MEDIA COVERAGE
 
 
Augusta Chronicle - Jun 29 00
Augusta's expansion draws companies
 
Powerserve International recently won the coveted e-Millennium Award at the Comdex trade show in Chicago. But when U.S. Operations President Victor Wolters took home his award, he did not return to California's Silicon Valley. He came home to Augusta.

Augusta is headquarters of U.S. operations of the Australian-owned company. Located in The Atrium on Wheeler Road, the company employs 12 programmers. It won the e-Millennium Award for software that will allow online retailers to independently change information on their Web sites.

But they did it here, not in California, not in New York, not in Atlanta. And others may soon follow in an exodus away from large metropolitan areas and their surrounding suburbs.

"It was a conscious choice on my part," said Mr. Wolters, whose company develops business software for companies locally (Meybohm and E-Z-GO) and as far away as Vancouver, Canada.

"I was given the option of locating our headquarters anywhere, and I did it here. Here I can get better people with long-term focus and commitment to our company; the turnover rate in this business is very high. And instead of paying $21 to $25 per square foot of building space that I would in Atlanta, I can put more money into my employees."
According to Harry S. Dent Jr., author of The Roaring 2000s, most people will try "living smarter," moving to areas where the cost of living is lower and the quality of life is higher.

Mr. Dent names Augusta as an emerging, affordable growth city that offers economical residential and commercial real estate and rapidly increasing job opportunities. And chamber officials hope he's right.

"The premise is good," said Kevin Shea, senior vice president of economic development for the Augusta Metro Chamber of Commerce.
"We've got a great quality of life, we've got good recreational activities, low cost of living, good value for homes, great health care, culture and the cost of doing business is low. Having all this in conjunction with technology will certainly help us."
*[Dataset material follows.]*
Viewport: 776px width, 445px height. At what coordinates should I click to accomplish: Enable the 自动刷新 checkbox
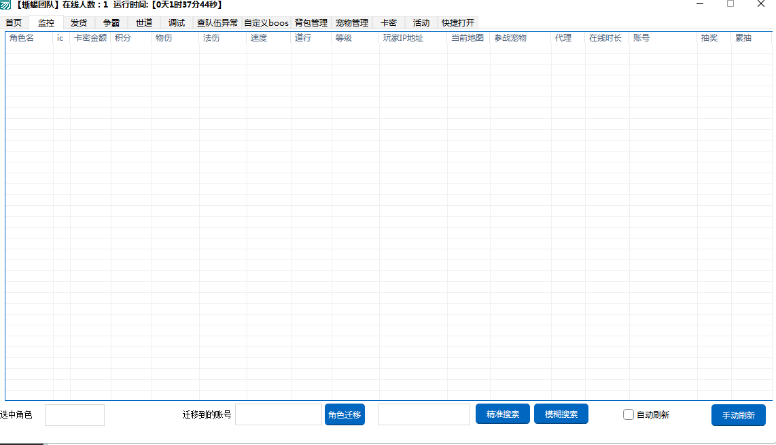click(x=629, y=414)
Cities such as Augusta, Mr. Dent said, offer a way to escape the high-cost suburbs, while retaining access to most of the modern consumer and business services. The only negative aspect of moving to a small town is a lack of the arts and live entertainment opportunities, he said.
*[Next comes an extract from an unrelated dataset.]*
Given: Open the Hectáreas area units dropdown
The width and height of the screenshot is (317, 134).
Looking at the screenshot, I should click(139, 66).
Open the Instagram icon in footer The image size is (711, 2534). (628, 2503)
"An enormous number of people will escape overcrowded, expensive suburbs and move to a variety of attractive small towns, new-growth cities, ex-urban areas beyond the suburbs ... This next migration is not merely about financial profit, it is more fundamentally a lifestyle opportunity."

"It reflects the unprecedented range of lifestyle choices we now enjoy. Simply put, we now have the flexibility to choose a geographic area that supports both our personal and our professional goals."

In the same way that cars, phones and electricity were responsible for the evolution of suburbs after the Roaring Twenties, the technical revolution and evolving communication technology will radically change how and where we work, offering new choices about where we live, he said.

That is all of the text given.